Sobretaxar multinacionais e ricaços
Comece a acreditar nessa conversa apenas quando os paraísos fiscais forem abolidos
Se você acha que as potências econômicas finalmente se preparam para sobretaxar os megalucros das multinacionais ou o patrimônio dos super-ricos, pode esperar sentado. Comece a acreditar nessa conversa apenas quando os paraísos fiscais forem abolidos. E este não é nem o maior obstáculo para que esse projeto seja levado adiante.
A ideia tem apelo popular e parte dela já foi contemplada em acordo no âmbito da Organização para a Cooperação e Desenvolvimento Econômico (OCDE), em 2021, que prevê taxação mínima de 15% sobre os lucros das multinacionais. Mas parou por aí. Dos 140 países que assinaram o acordo, apenas 55 adotaram medidas para levar adiante o tributo.
Na presidência temporária do Grupo dos 20 países mais ricos do mundo, o G-20, o governo Lula incluiu nas discussões agendadas para meados de abril não só a retomada desse tema como, também, a proposta de taxação dos super-ricos.
O economista convocado pelo ministro Fernando Haddad para embasar o estudo preliminar, o diretor do Observatório Fiscal da União Europeia, Gabriel Zucman, sugere a cobrança de taxa anual de 2%, algo que permitiria, conforme seus cálculos, arrecadação extra de US$ 250 bilhões por ano. Por enquanto, nenhuma palavra sobre como se mediria esse patrimônio carregado de subjetividades, disfarces e valores intangíveis - como obras de arte, marcas, patentes e bens sobre os quais não há avaliação de mercado.

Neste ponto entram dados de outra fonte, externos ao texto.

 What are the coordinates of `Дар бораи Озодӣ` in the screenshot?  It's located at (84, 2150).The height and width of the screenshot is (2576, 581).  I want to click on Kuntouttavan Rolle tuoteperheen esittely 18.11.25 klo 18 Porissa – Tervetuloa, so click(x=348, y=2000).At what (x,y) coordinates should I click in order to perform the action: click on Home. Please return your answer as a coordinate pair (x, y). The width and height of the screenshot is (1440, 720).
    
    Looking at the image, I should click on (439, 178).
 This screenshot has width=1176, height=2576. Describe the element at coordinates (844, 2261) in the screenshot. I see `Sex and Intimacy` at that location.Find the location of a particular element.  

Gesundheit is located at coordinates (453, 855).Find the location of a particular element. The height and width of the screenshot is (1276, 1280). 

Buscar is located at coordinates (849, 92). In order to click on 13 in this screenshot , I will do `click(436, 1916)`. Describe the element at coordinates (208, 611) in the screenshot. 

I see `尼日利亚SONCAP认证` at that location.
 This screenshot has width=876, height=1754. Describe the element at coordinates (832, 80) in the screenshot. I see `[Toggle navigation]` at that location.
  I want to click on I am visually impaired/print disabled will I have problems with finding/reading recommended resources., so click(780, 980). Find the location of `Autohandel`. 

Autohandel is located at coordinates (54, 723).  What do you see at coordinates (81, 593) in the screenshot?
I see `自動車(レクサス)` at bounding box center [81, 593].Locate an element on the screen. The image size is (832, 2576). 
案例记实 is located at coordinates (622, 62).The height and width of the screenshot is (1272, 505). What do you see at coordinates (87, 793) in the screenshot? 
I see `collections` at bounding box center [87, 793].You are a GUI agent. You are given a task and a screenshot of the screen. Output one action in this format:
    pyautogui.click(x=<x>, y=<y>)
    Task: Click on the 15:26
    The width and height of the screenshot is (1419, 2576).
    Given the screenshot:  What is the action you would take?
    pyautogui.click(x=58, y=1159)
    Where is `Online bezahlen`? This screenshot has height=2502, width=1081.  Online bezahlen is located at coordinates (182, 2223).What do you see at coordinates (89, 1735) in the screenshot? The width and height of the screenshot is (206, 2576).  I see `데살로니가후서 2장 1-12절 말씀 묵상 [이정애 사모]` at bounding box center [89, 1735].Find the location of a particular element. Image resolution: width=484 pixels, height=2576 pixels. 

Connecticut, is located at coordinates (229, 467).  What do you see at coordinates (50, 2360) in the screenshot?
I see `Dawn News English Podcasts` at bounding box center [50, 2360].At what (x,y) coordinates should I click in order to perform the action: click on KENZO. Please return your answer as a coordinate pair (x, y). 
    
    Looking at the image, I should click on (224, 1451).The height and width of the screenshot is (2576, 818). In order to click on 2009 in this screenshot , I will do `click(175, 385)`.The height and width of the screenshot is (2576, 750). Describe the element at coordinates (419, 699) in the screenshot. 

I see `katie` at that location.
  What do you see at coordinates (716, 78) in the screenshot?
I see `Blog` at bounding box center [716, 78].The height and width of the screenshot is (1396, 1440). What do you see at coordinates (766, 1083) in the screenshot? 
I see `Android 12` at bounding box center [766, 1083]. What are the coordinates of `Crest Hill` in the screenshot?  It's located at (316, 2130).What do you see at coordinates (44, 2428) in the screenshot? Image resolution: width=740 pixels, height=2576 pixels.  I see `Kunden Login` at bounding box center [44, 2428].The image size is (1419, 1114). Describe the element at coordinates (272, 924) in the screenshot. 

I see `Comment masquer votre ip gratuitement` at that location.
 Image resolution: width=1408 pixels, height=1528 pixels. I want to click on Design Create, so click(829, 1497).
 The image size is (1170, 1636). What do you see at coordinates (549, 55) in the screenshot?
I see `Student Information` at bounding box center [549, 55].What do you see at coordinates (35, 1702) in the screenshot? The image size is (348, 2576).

A justificativa técnica para essas iniciativas é a de que tanto multinacionais como super-ricos conseguem multiplicar seus lucros e seu cabedal com manobras de administração tributária, até mesmo legais, que acabam por reduzir sua carga tributária anual para até 2% da renda.
Outra justificativa é de justiça tributária. Trata-se, como se argumenta, de reduzir a concentração de renda em um punhado de superendinheirados. Para além dessa motivação edificante, está a fome por mais receitas.
Um dos maiores obstáculos para a adoção de projetos dessa natureza é a questão da jurisdição. Cada país só consegue cobrar impostos dentro do seu território. Mesmo eventual acordo sobre a matéria não conseguiria contornar a dificuldade de impor a taxação sobre empresas e pessoas físicas cujo endereço tributário esteja em outro país. E não é só questão de coletoria. Quais tribunais estariam em condições de impor sentenças nos conflitos sobre a matéria?
Mas a principal dificuldade é de ordem política. Historicamente, os Estados Unidos são contra essa proposta, embora às vezes sugiram acatá-la. E se Trump for reeleito, a ideia será arquivada. E quem conseguiria cobrar impostos de multinacionais ou super-ricos na China, na Rússia ou na Coreia do Norte?
E tem a questão dos paraísos fiscais. Os governos são contra os paraísos fiscais dos outros, contanto que não se mexa com os deles. Paraísos fiscais de todos os tamanhos são centrais de evasão tributária. Enquanto eles existirem, a ideia de sobretaxar multinacionais e ricaços não passará de utopia fiscal ou, então, de pura demagogia.